* **What to work on**
Rewrite the records from the line that contains "Close the Properties for 'Desktop' dialog" through the line that contains "point(117,638)", inclusive, keeping the requests and scaling every answer coordinate by 0.75, rounded to whole numbers with halves rounded up. Return only those lines, without the pictures.

* **Entries shown**
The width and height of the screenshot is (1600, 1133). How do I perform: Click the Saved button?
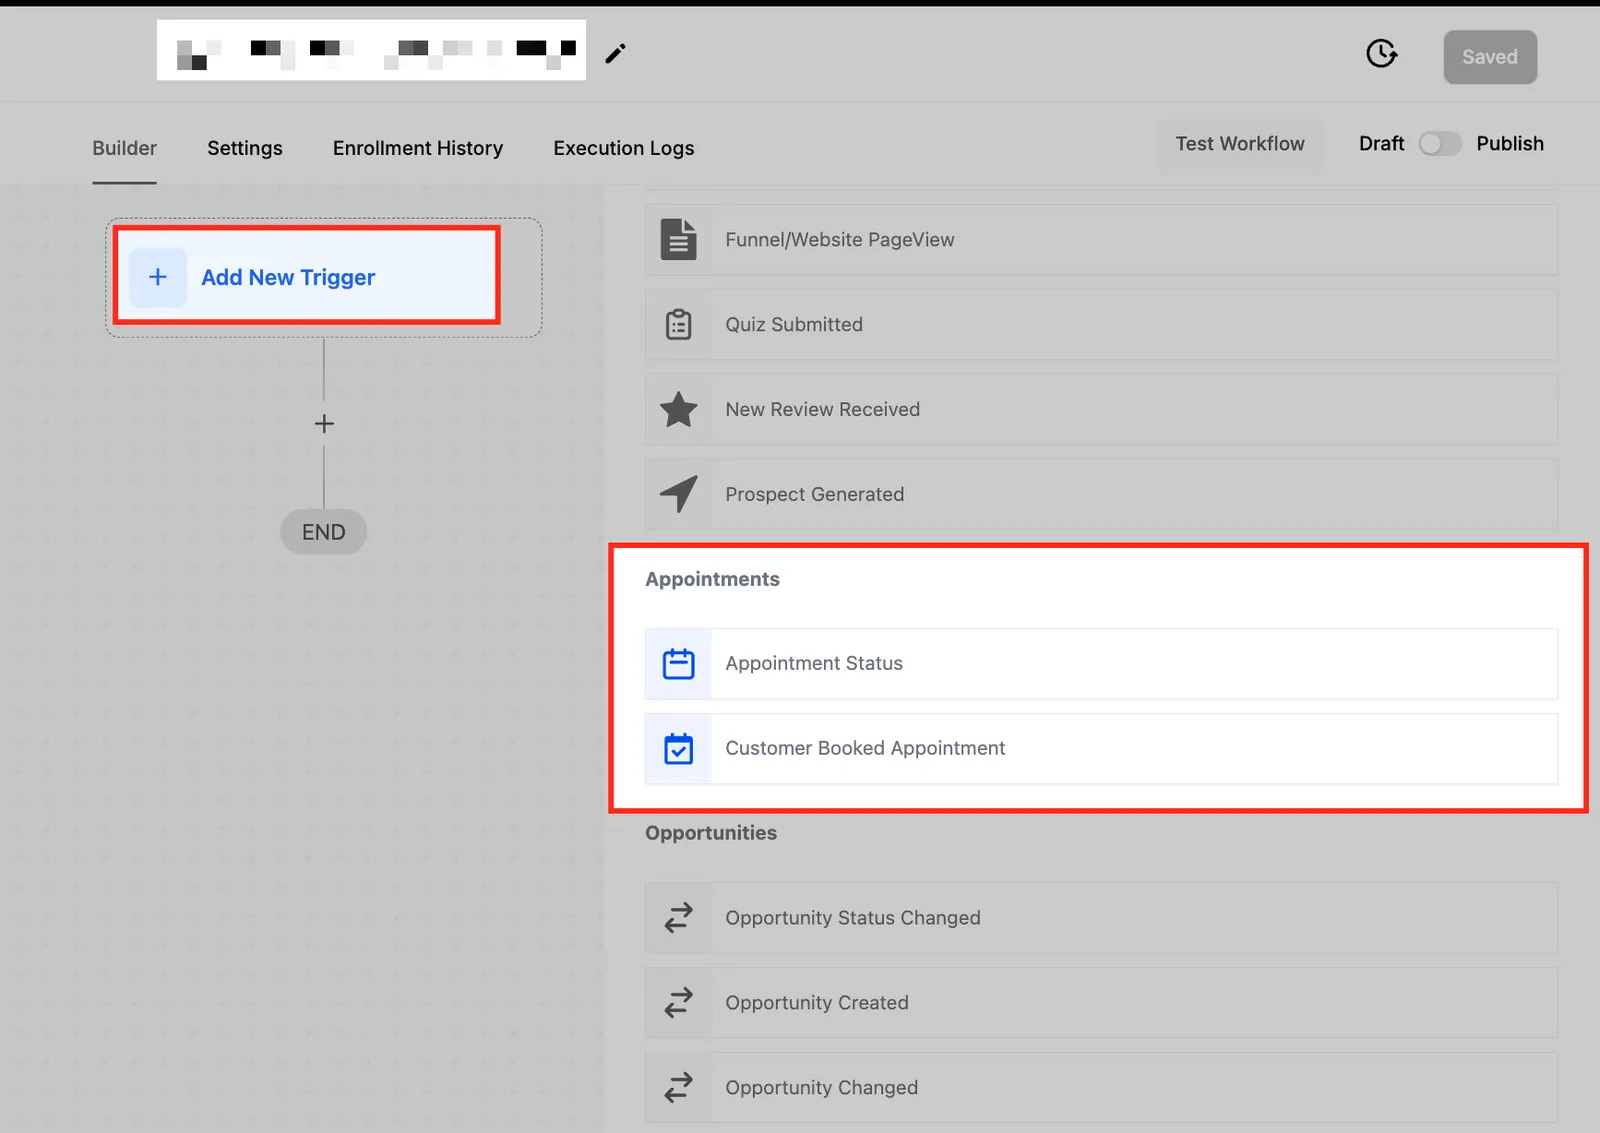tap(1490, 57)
--
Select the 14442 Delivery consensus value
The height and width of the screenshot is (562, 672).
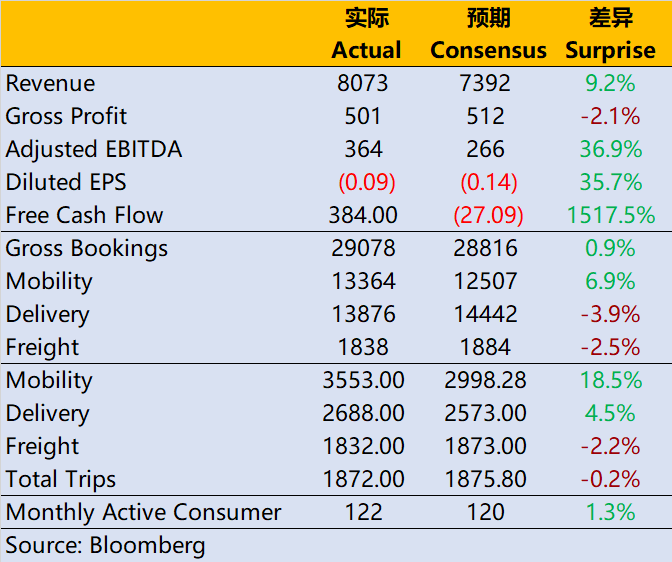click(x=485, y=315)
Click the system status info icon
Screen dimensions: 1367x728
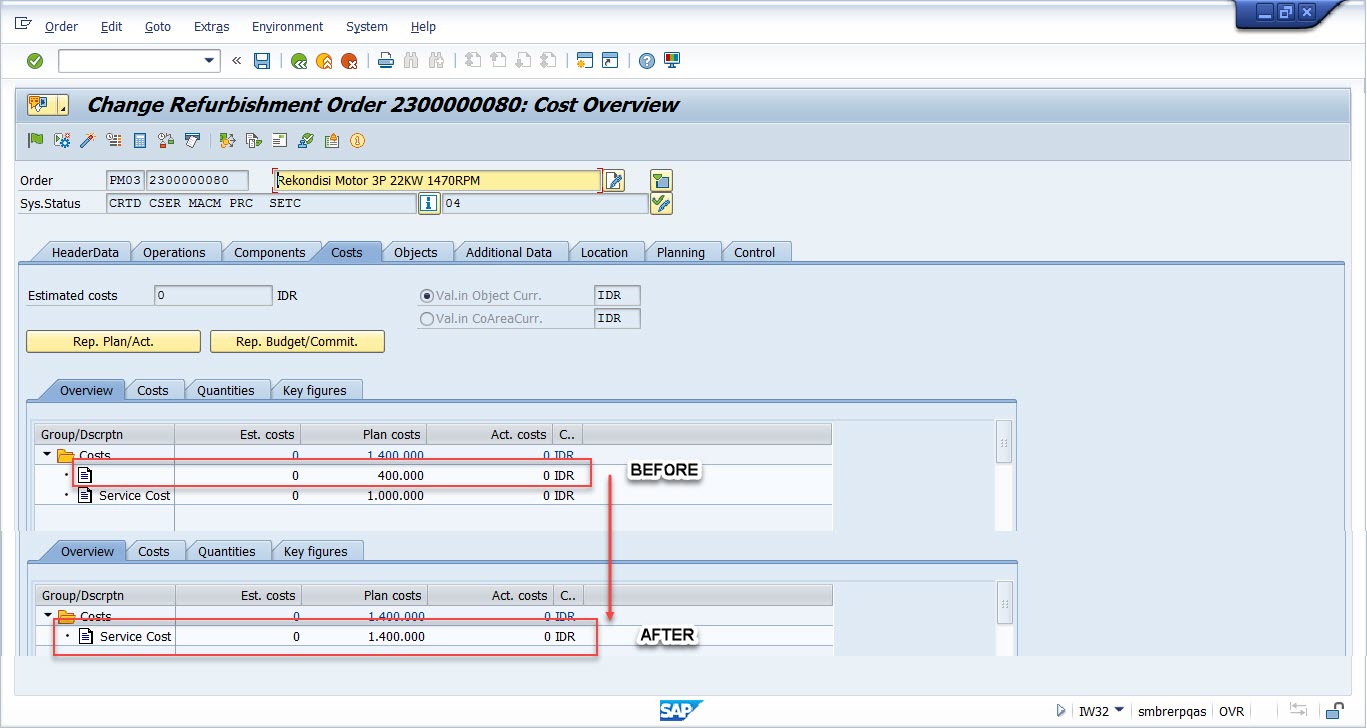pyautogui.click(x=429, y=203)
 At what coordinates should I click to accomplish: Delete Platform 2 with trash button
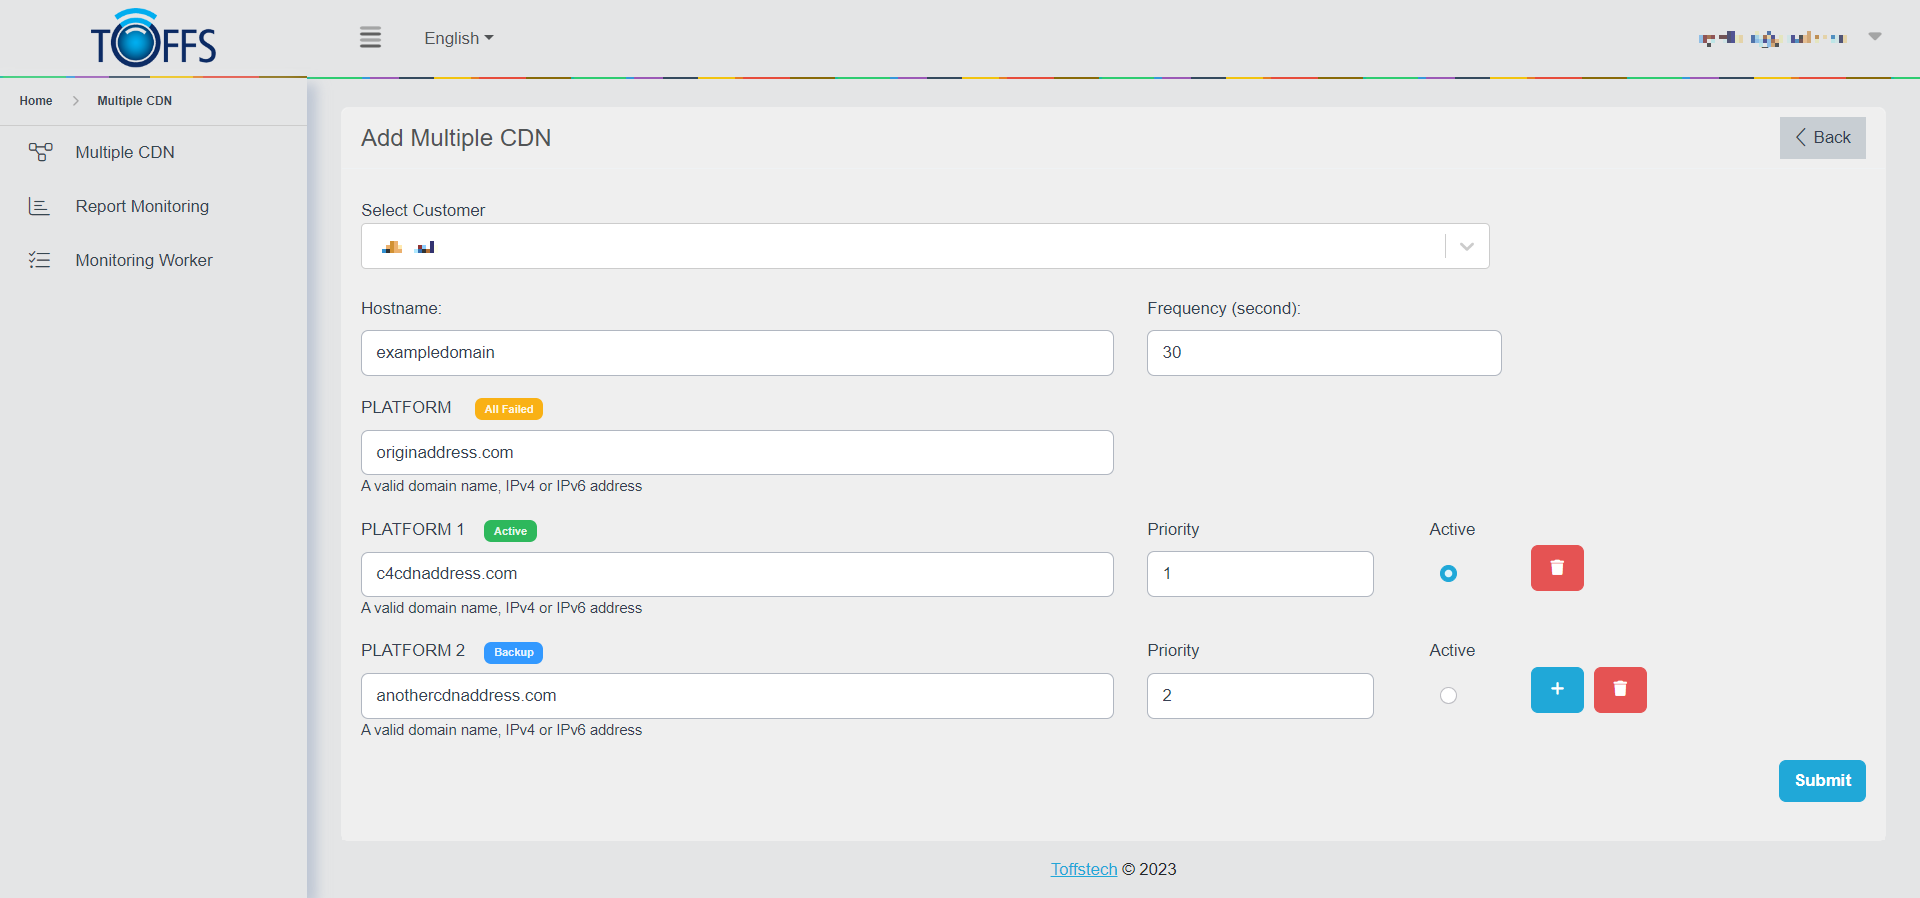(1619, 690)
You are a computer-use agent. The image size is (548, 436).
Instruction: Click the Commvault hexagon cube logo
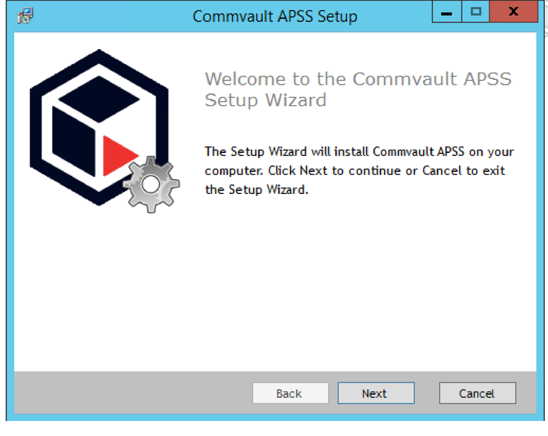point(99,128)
* * *
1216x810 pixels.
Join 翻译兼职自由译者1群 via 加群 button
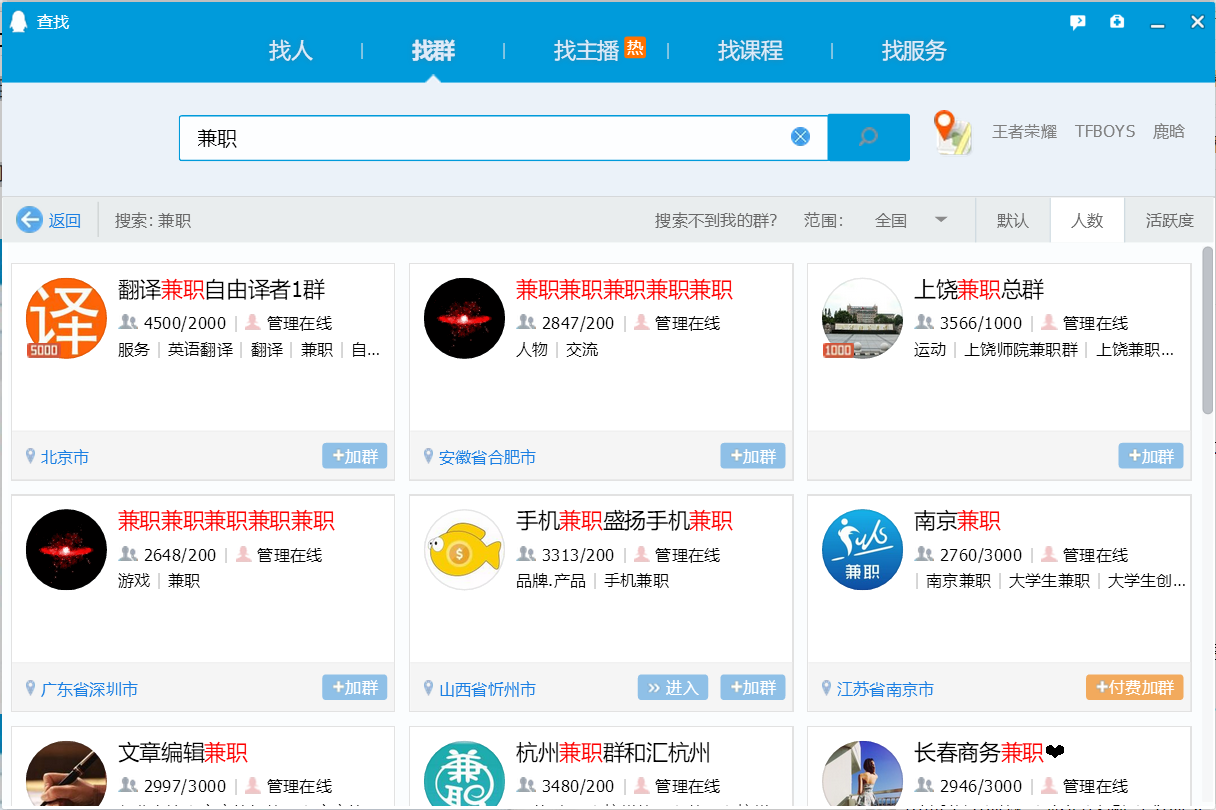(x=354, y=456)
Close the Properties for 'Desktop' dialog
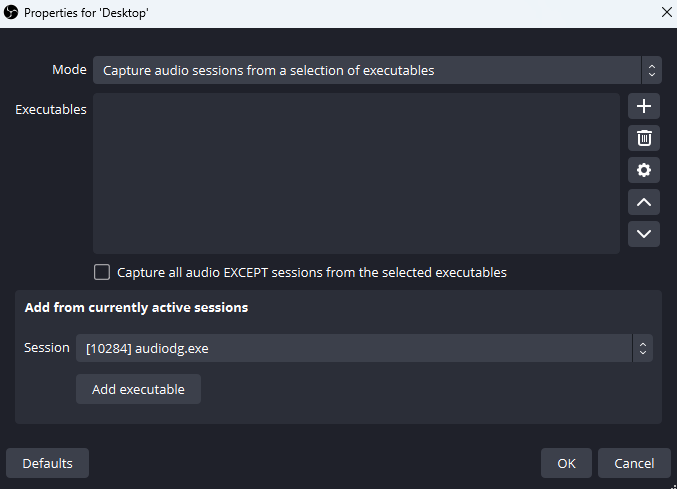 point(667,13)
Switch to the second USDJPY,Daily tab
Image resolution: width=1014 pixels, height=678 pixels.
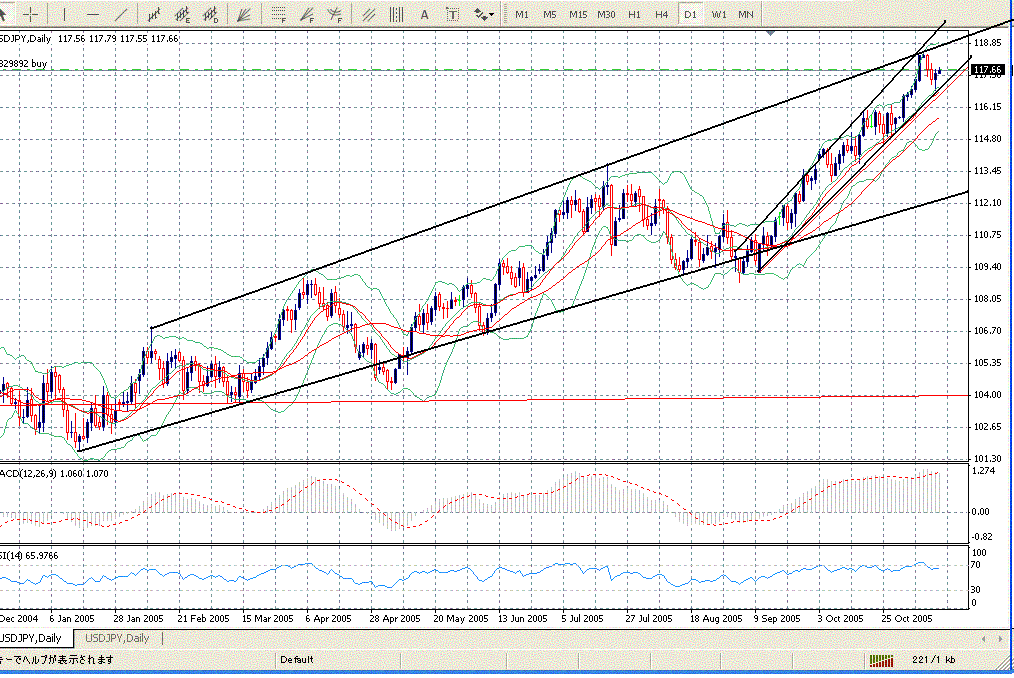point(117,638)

* **Solution**
Close the Properties for 'Desktop' dialog
 point(500,10)
Switch to the second USDJPY,Daily tab
Image resolution: width=1014 pixels, height=678 pixels.
point(88,479)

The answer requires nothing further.